The discovery at the start of the decade of the Johan Sverdrup field, with resources of between 1.9 and 3 billion barrels, has completely altered the North Sea landscape in the medium term, especially as the fields lie in the industry’s heartland and within easy reach of the supply chain and regional refineries. Johan Sverdrup is currently forecast to produce 440,000 b/d in its initial phase beginning in late-2019, with production climbing rising to 660,000 b/d in the first-half of the 2020s. Production of this magnitude will dwarf any other single production stream in the North Sea, even as Norway looks to refurbish legacy fields Yme, Njord and Snorre.
Exploration and development in the Barents Sea along the country’s northwest coast has also picked up pace, though – the large Johan Castberg discovery aside – finds have largely been of a smaller scale. Norway’s northern-most producing field Goliat came on line in March 2016 with development being led by Italian major ENI. The field has a production capacity of 100,000 b/d, but has been beset by technical and safety problems that have kept output shut for much of the time.

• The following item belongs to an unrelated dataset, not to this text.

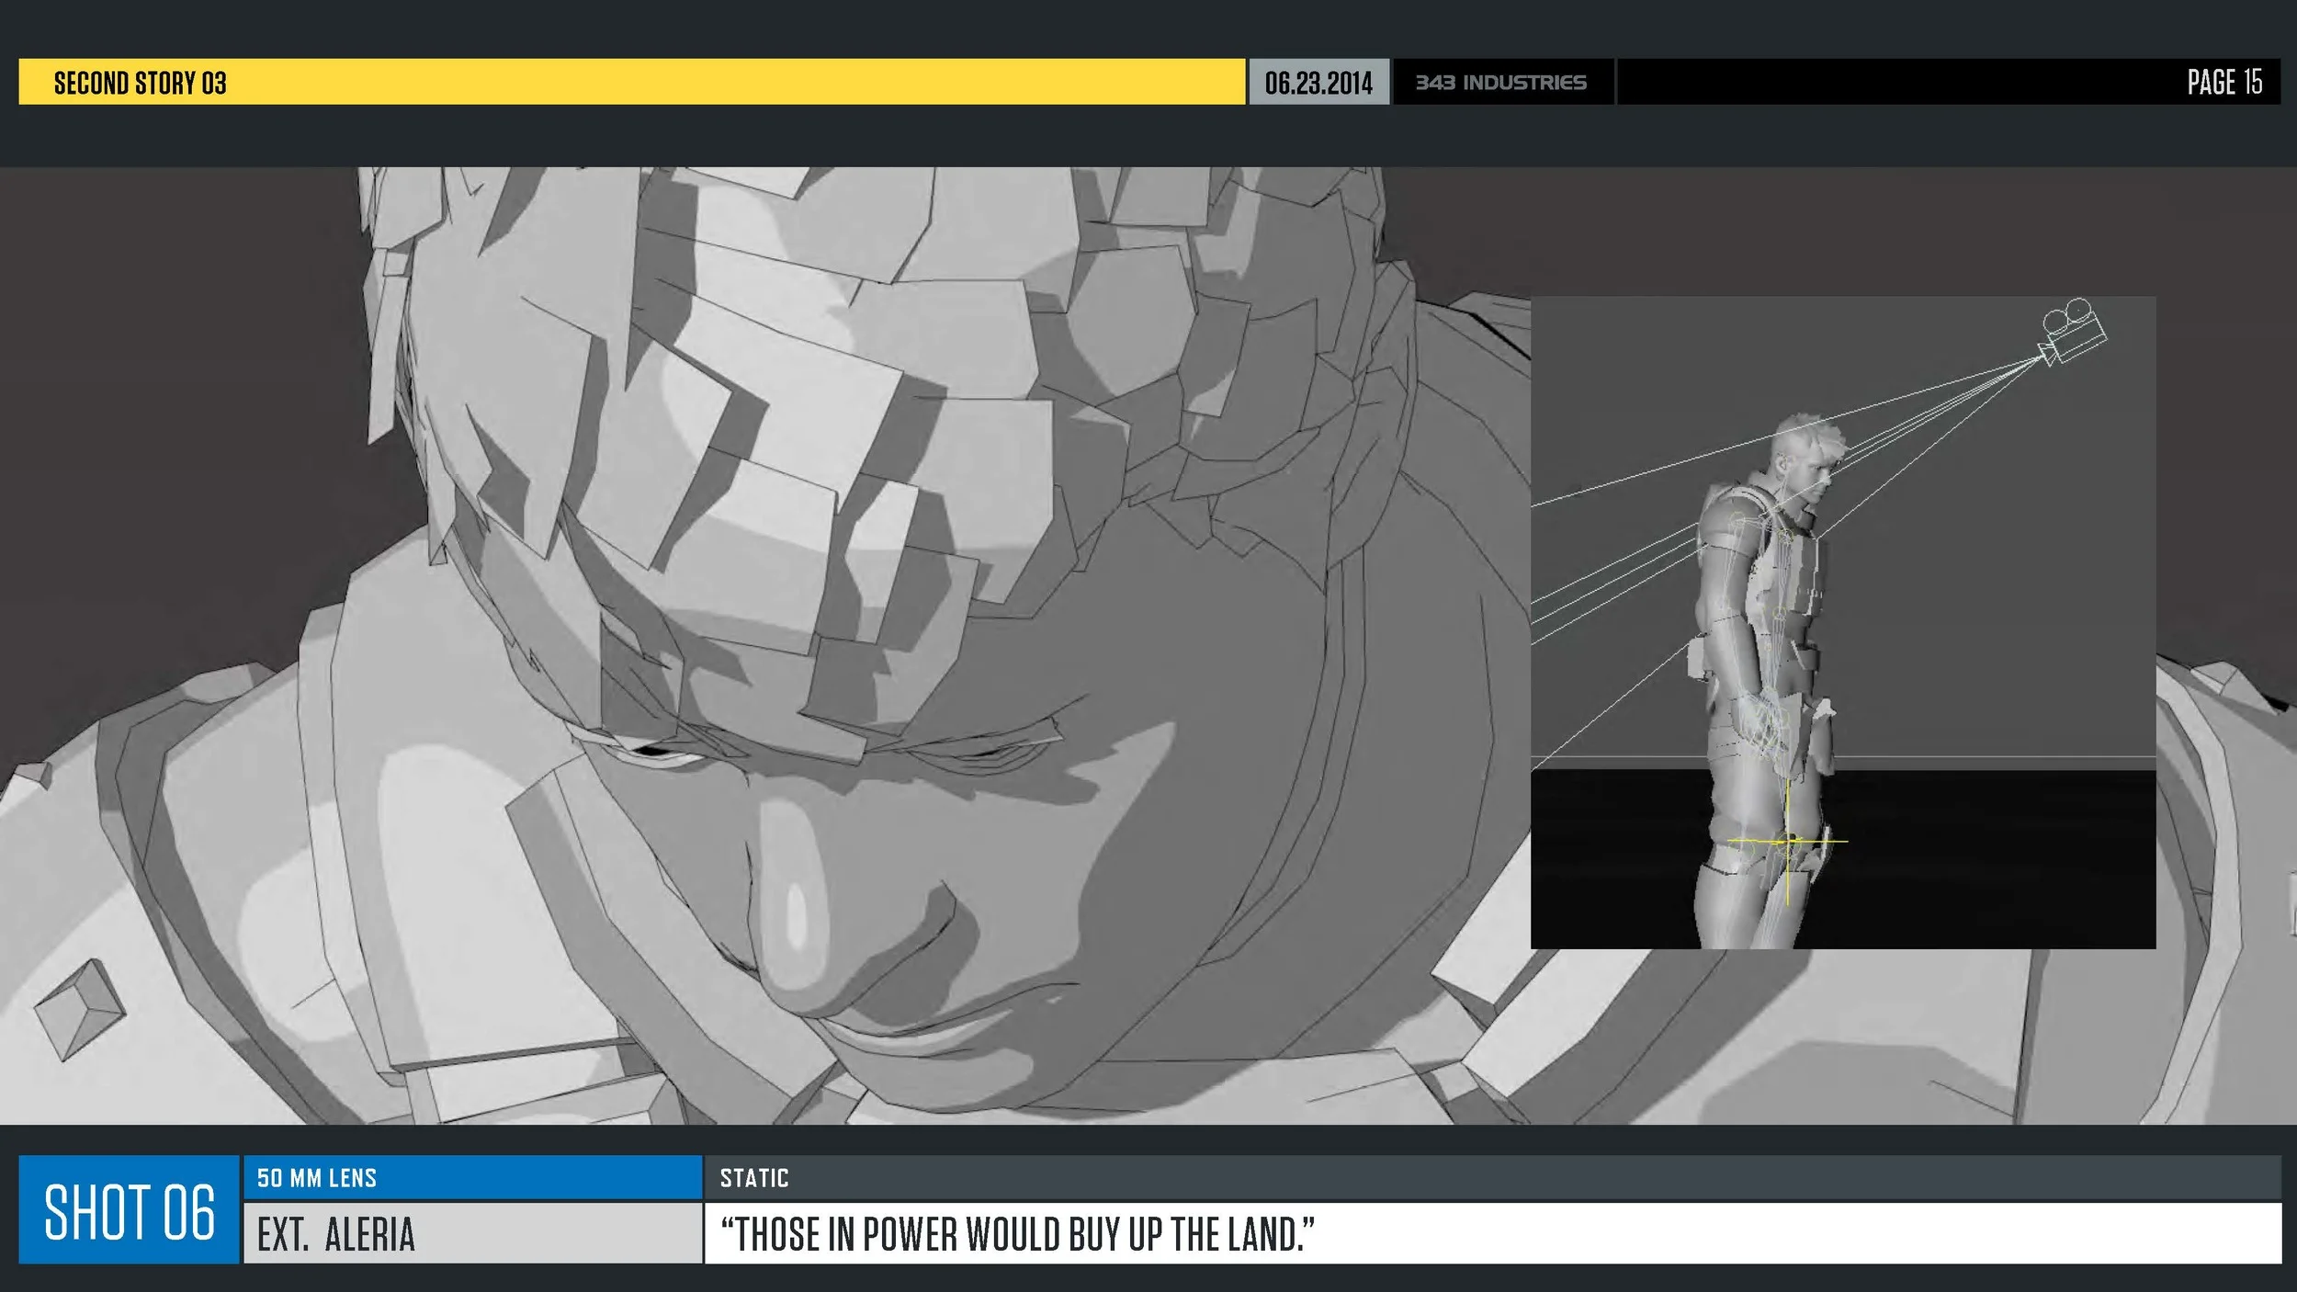Click the PAGE 15 indicator

coord(2223,83)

By far the largest project in the Barents Sea is Johan Castberg, which is estimated to hold some 400 million-650 million barrels of distillate-rich crude oil, but the project has suffered setbacks around how to best develop infrastructure around the new field. “The Barents Sea continues to frustrate… [It] lacks a big, reliable, widely distributed reservoir system,” Westwood Global Energy research president Keith Myers said at the PROSPEX event. Despite such difficulties, in the medium term at least the prospects for Norway’s oil industry look reasonably assured. In an update in July the Norwegian Petroleum Directorate reported that six oil and gas discoveries had been made in the first six months, and six projects approved for development. “The activity level on the Norwegian shelf is high,” the NPD said.